Urbanistica

Le Sezioni Unite della Cassazione cancellano l'applicazione dell' Iva sulla tariffa per lo smaltimento dei rifiuti

di Pietro Verna

La Tariffa di igiene ambientale (Tia) di cui all' articolo 49 decreto legislativo 5 febbraio 1997, n. 22 («Decreto Ronchi») è un tributo, motivo per il quale non può essere assoggettata all'imposta sul valore aggiunto (Corte di Cassazione- Sezioni unite civili 15 marzo 2016, n.5078). Con l'enunciazione di questo principio il Supremo Collegio ha posto fine al contrasto interno insorto fra le Sezioni: la V Sezione aveva affermato che «la tariffa per lo smaltimento dei rifiuti solidi urbani […] non è assoggettabile ad Iva, in quanto essa ha natura tributaria» ( sentenza 2 marzo 2012, n. 3293), mentre la I Sezione aveva stabilito che «l'applicazione dell'IVA all'importo corrisposto per smaltimento dei rifiuti prescinde dalla sua natura tributaria o meno» (da ultimo, sentenza 14 agosto 2014, n. 17994 ).

Cornice normativa
Il punto 127 sexiesdecies dalla tabella A - parte 3 - del decreto del Presidente della Repubblica del 26 ottobre 1972 n. 633 («Istituzione e disciplina dell'imposta sul valore aggiunto») assoggetta all' aliquota Iva del 10% le prestazioni di gestione, stoccaggio e deposito temporaneo di rifiuti urbani e speciali previste, rispettivamente, dall' articolo 6, comma 1, lettere d), l) ed m) e 7, comma 3, lettera g) del «decreto Ronchi» .
L'articolo 1 del decreto del Ministero delle finanze 24 ottobre 2000, n. 370 ( «Iva per gestori dei servizi Rsu, fognature e depurazione») prevede che per le operazioni relative al servizio di raccolta, trasporto e smaltimento dei rifiuti solidi urbani e assimilati possono essere emesse bollette che tengono luogo delle fatture, anche agli effetti di cui al decreto del Presidente della Repubblica n. 633/1972.

Il contenzioso
Il Giudice di Pace di Venezia, su ricorso di un contribuente, aveva ingiunto alla locale impresa affidataria del servizio di raccolta e di smaltimento rifiuti urbani il pagamento della somma di 67,36, oltre interessi e spese, a titolo di ripetizione dell'Iva applicata alla Tariffa di igiene ambientale, riconoscendo a quest'ultima la natura di tributo. Decisione che veniva confermata dal giudice di secondo grado «sia per l'assenza di una normativa specifica, sia per essere le relative entrate [ della DIA] riconducibili ai diritti, canoni e contributi percepiti nell'esercizio di pubbliche autorità». Quindi il ricorso in Cassazione che ha rimesso la questione alle Sezioni unite.

La sentenza
La pronuncia muove dalla ricostruzione del quadro normativo e, precisamente, dall'articolo 49 del decreto legislativo n. 22/1997, che sopprime la tassa per lo smaltimento dei rifiuti (Tarsu) ed in forza del quale «i costi per i servizi relativi alla gestione dei rifiuti urbani e dei rifiuti di qualunque natura o provenienza giacenti sulle strade ed aree pubbliche e soggette ad uso pubblico sono coperti dai comuni mediante l'istituzione di una tariffa» ( Tia) composta da una quota determinata «in relazione alle componenti essenziali del costo del servizio, riferite in particolare agli investimenti per le opere ed ai relativi ammortamenti, e da una quota rapportata alle quantità di rifiuti conferiti, al servizio fornito, e all'entità dei costi di gestione, in modo che sia assicurata la copertura integrale dei costi di investimento e di esercizio».
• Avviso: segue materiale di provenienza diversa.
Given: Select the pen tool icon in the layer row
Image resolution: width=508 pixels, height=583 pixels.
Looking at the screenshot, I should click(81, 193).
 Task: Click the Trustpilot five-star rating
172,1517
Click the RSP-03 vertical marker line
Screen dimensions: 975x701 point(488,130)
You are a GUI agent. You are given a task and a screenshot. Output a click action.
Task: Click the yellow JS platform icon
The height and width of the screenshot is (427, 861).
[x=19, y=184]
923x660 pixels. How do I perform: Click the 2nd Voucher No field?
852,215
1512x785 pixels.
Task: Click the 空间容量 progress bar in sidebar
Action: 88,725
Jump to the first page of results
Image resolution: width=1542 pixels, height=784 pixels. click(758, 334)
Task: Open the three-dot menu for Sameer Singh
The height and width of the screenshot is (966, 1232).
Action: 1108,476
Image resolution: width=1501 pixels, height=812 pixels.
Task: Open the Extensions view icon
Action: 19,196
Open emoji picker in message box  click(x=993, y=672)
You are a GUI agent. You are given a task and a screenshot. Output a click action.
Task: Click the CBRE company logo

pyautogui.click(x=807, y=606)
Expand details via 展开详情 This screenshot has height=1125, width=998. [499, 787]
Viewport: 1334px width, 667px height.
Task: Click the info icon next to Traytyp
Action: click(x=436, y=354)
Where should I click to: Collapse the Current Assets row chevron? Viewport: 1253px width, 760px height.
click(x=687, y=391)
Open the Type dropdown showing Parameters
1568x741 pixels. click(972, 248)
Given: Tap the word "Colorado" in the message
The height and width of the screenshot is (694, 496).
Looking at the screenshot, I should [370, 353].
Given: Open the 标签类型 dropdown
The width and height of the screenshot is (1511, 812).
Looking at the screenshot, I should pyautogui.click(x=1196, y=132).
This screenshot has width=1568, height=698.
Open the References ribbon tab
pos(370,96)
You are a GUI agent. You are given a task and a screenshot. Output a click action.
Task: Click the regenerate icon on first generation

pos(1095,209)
Articolo dal quale si evince la totale predeterminazione dei costi da parte del soggetto pubblico, l'assenza di volontarietà nel rapporto tra gestore ed utente e, soprattutto, la mancanza di uno scambio di prestazioni (sinallagma), quale presupposto necessario per l'applicazione dell' imposta sul valore aggiunto. Il che - argomenta la sentenza in narrativa- è quanto afferma da tempo la Sezione tributaria della Corte di Cassazione secondo cui l'IVA mira a colpire una qualche capacità contributiva che si manifesta quando si acquisiscono beni o servizi versando un corrispettivo e non quando si paga un'imposta, anche se destinata a finanziare un servizio dal quale trae beneficio il medesimo contribuente (ex pluris, sentenza 13 aprile 2012, n. 5831). Senza trascurare, infine, che la Consulta ha ritenuto infondata la questione di legittimità costituzionale dell'articolo 3 bis della legge 2 dicembre 2005, n. 248 ("Misure di contrasto all'evasione fiscale e disposizioni urgenti in materia tributaria e finanziaria") nella parte in cui devolve alla giurisdizione del giudice tributario le controversie relative alla debenza della tariffa per lo smaltimento dei rifiuti urbani, ritenendo che il prelievo presenti tutte le caratteristiche del tributo ossia una mera variante della TARSU (sentenza 16 luglio 2009, n. 238).

Di qui la conclusione degli «Ermellini» : il decreto del Presidente della Repubblica n. 633/1972 ed il discendente decreto ministeriale n. 370/2000 non sono applicabili al caso in esame stante l'assenza del «corrispettivo», requisito essenziale ai fini dell'applicazione dell'Iva.